15:07:00:WU01:FS02:0x23:  Configuring platform CUDA
15:07:01:WU01:FS02:0x23:Failed to create CUDA context:
15:07:01:WU01:FS02:0x23:Error initializing FFT: 5
15:07:01:WU01:FS02:0x23:Attempting to create OpenCL context:
15:07:01:WU01:FS02:0x23:  Configuring platform OpenCL
15:07:29:WU01:FS02:0x23:  Using OpenCL on OpenCL platformId 1 and gpu 0
15:07:29:WU01:FS02:0x23:  GPU info: Platform: OpenCL: NVIDIA CUDA
15:07:29:WU01:FS02:0x23:  GPU info: PlatformIndex: 0
15:07:29:WU01:FS02:0x23:  GPU info: Device: NVIDIA GeForce RTX 4070
Others in the past have reported sometimes having their GPU stuck in a slow clock mode as well after a driver reinitialization due to a crash, I suspect that also happened here and caused the very slow processing until you rebooted.

Re: Frame time increases from 75 seconds to 90+ minutes for 16722 WU, after restart due to bad allocation.

Posted: Sun Oct 06, 2024 3:02 pm
by toTOW
After a GPU/driver crash, the GPU often stays in low power mode until you reboot the system ...

Re: Frame time of more than 90 minutes for 16722 WU, after restart due to bad allocation.
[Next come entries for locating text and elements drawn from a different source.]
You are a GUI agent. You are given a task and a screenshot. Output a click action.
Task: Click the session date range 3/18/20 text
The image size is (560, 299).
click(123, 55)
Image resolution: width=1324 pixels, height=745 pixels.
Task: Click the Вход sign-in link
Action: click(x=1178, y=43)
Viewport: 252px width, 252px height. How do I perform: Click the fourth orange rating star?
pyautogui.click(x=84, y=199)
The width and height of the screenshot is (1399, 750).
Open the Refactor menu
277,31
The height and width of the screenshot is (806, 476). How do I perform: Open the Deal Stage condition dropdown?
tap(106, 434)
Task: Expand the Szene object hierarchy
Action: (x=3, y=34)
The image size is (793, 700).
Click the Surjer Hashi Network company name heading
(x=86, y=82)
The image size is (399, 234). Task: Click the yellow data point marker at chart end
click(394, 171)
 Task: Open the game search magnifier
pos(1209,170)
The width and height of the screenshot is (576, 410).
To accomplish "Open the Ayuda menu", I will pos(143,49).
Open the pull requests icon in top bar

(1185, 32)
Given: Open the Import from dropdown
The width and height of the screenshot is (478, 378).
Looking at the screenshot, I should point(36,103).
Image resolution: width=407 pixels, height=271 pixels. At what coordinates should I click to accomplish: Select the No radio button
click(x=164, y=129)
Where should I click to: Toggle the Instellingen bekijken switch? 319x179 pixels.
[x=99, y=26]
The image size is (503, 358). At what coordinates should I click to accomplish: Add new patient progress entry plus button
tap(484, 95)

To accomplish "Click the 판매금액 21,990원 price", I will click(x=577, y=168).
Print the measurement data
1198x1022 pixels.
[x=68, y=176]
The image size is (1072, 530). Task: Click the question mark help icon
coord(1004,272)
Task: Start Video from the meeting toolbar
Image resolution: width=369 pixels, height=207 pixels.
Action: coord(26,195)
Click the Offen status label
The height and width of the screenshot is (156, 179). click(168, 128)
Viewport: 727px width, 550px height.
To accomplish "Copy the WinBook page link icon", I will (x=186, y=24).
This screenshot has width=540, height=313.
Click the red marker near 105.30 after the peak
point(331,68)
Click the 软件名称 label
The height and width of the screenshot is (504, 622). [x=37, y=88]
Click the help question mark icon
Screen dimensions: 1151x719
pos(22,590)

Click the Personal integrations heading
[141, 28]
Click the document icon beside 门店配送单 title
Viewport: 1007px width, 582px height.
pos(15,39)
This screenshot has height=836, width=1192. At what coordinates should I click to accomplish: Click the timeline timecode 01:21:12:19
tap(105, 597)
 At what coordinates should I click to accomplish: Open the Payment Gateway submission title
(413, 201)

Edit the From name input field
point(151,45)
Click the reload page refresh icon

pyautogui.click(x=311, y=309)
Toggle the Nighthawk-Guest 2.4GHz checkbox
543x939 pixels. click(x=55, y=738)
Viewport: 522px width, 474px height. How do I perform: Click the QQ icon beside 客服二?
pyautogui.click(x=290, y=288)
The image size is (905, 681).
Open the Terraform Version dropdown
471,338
Posted: Mon Oct 07, 2024 5:27 am
by ETA_2025
Joe_H wrote: Sun Oct 06, 2024 4:02 am I suspect you had a video driver crash that caused the bad allocation error, and the video system reinitialized. Apparently it also corrupted the checkpoint so the WU started over from the beginning. However the reinitialization of the drivers went, the client and folding core could not detect CUDA being available and started up in OpenCL mode:
...
Others in the past have reported sometimes having their GPU stuck in a slow clock mode as well after a driver reinitialization due to a crash, I suspect that also happened here and caused the very slow processing until you rebooted.
toTOW wrote: Sun Oct 06, 2024 3:02 pm After a GPU/driver crash, the GPU often stays in low power mode until you reboot the system ...
Thanks Joe_H and toTOW. It's good to know what to do if it happens again, though I don't know why the GPU/video driver crashed.